After that it'll take some time to index everything but you can already start browsing the APIs you need, and your project's stuff is in the _Third Party_ section.
## Dealing With Module Bullshit
The way to think about Go's modules is that they don't have modules, they have "projects." Every
directory's .go files export all of their functions without any namespacing based on the file's
name. So if you put `FooBar` into `tools.go` and `Dipshit` in `fuckyou.go` then your namespace for
_all_ files has raw dogged `FooBar` and `Dipshit` without any reference to `tools` or `fuckyou`.
That's because your root directory is a whole __project__, not a module. To then create a namespace
you have to make a directory, place the files in that directory, and add `package mymod` at the top
of those files. You then have to import this as if it's an __entire fucking project__ everywhere
you want to use it:
```go
import 'mywholewebsite.com/rootproject/subproject'
```
In this case you have a directory `subproject` and in there are a bunch of .go files with `package subproject` at the top to indicate they are in that subproject. Thinking about Go's modules as separate projects helps to sort out this `import` statement.
1. mkdir tools
2. Create files in tools/ with `package tools`
3. `import "zedshaw.games/webapp/tools"` to get the subdirectory
## Why Did Go Do This?
That's because it comes from Google, and Google is famous for two things:
1. Using a monorepo.
2. Assuming everyone else uses a monorepo.

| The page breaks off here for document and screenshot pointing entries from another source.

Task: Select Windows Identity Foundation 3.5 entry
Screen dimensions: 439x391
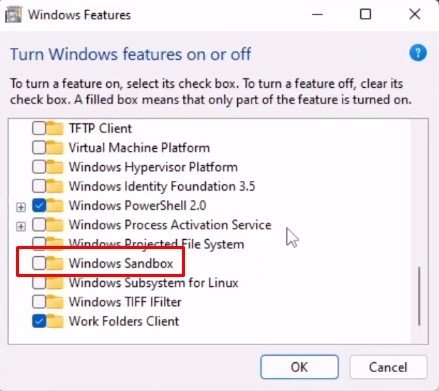Action: [x=162, y=186]
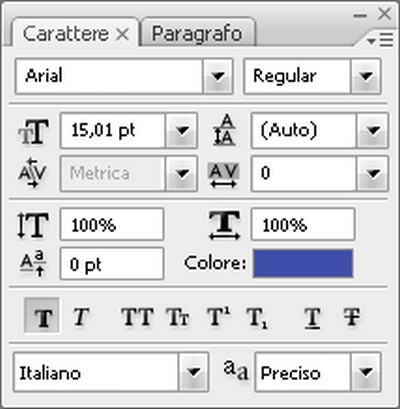Toggle the Faux Italic style button

point(81,316)
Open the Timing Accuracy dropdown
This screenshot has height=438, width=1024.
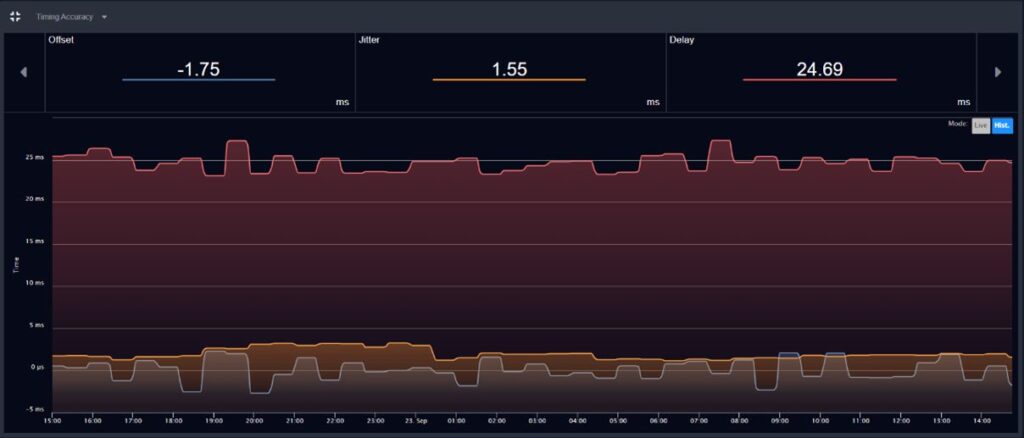[104, 17]
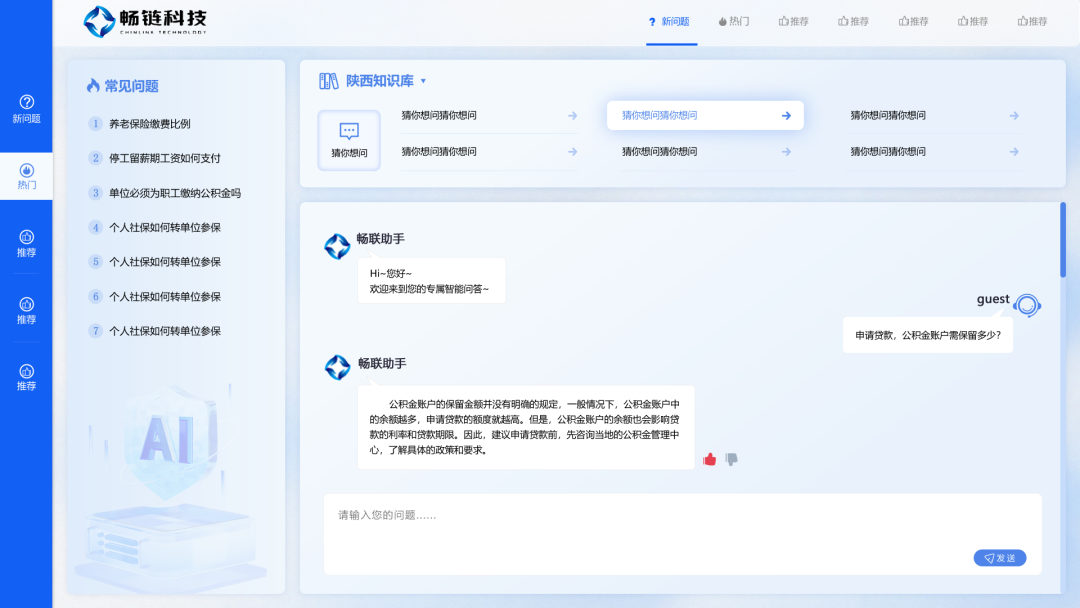Select the 新问题 tab at the top
1080x608 pixels.
(x=671, y=20)
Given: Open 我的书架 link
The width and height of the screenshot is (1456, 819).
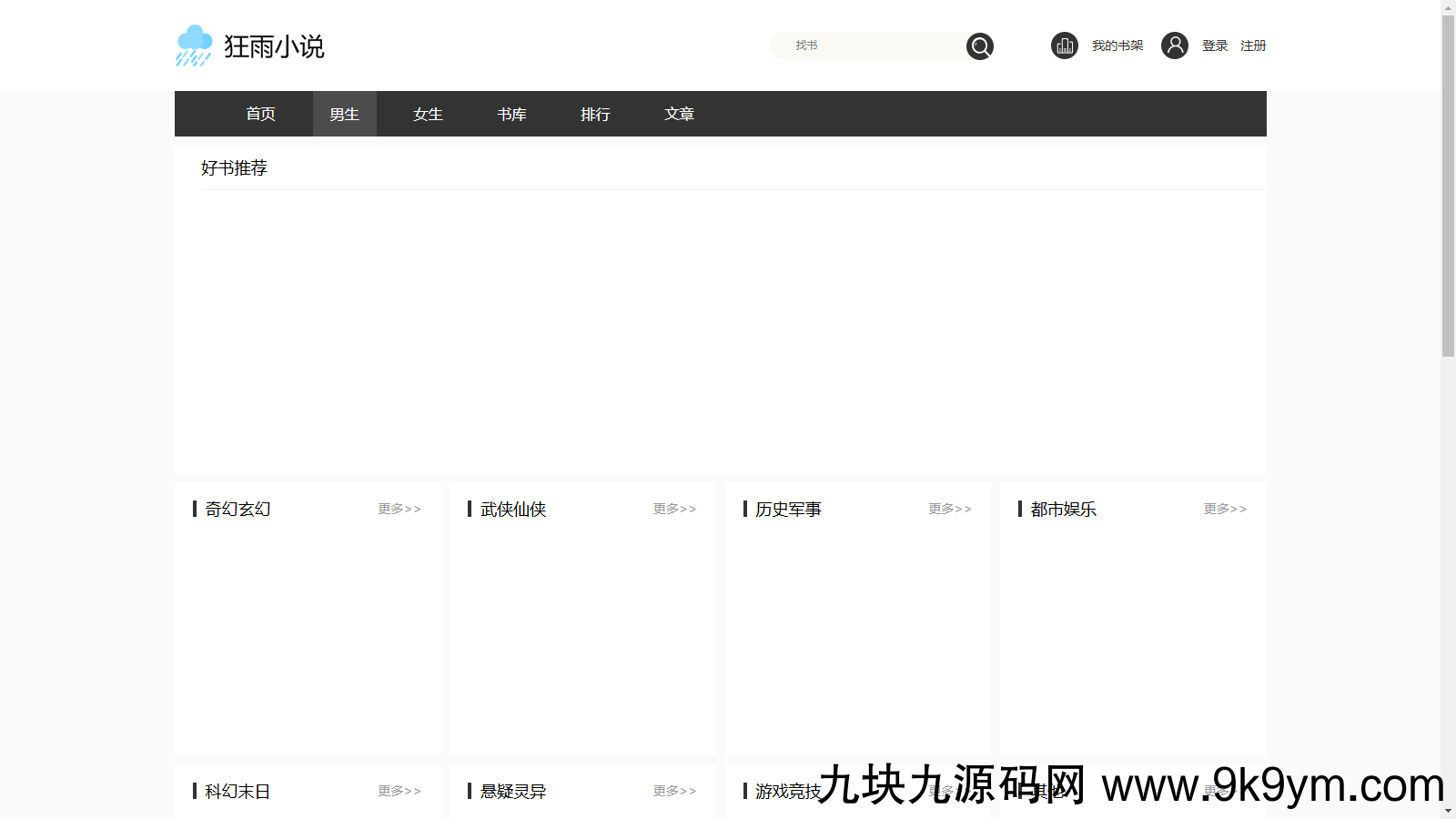Looking at the screenshot, I should click(1117, 46).
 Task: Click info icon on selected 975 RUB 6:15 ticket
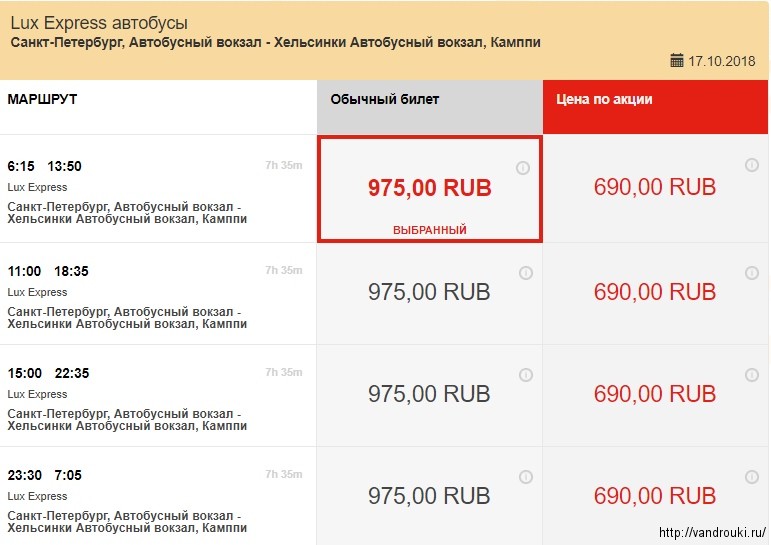tap(523, 168)
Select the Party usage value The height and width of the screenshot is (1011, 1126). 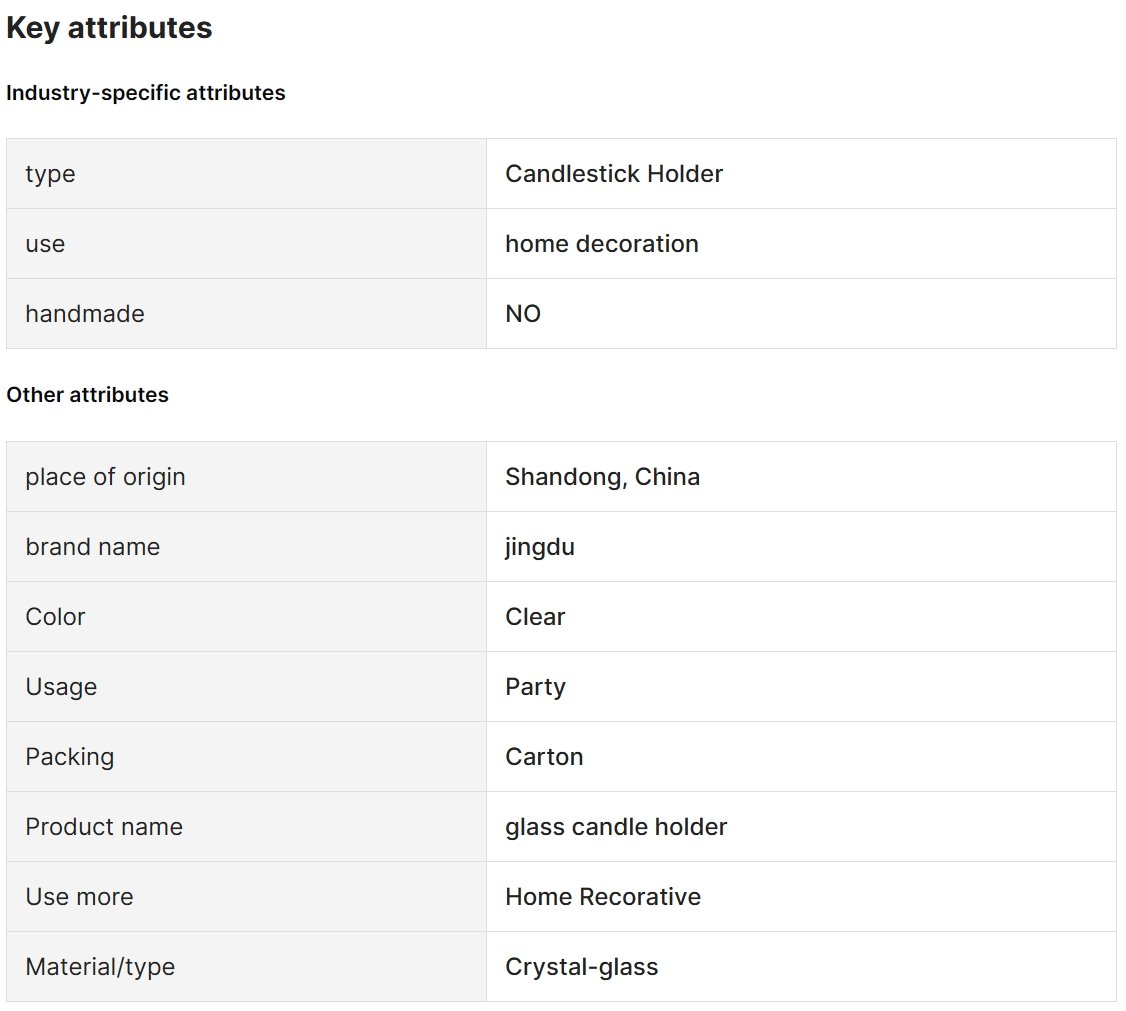(x=536, y=687)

Don't believe me? Go look at the official first document [covering modules](https://go.dev/doc/tutorial/create-module) and you'll see they create two _totally separate projects at the root which then link to each other_. That's not how anyone else thinks when they make a single project to work on, but if you're suffering in monorepo hell you'll do it this way.
I'll also posit that Google has some weird incentive that measures numbers of projects in the
monorepo as some kind of metric for employee productivity, so everyone working there is motivated
to get as many little projects into the monorepo as possible, thus a great way to get them to adopt
Go is to make Go support pulling tons of random projects from the root of a monorepo.
So that's why you have to put your whole entire domain name into the import, and why you have all
the functions just raw dogged into your face when you make multiple files, and why subdirectories
are treated like whole little projects.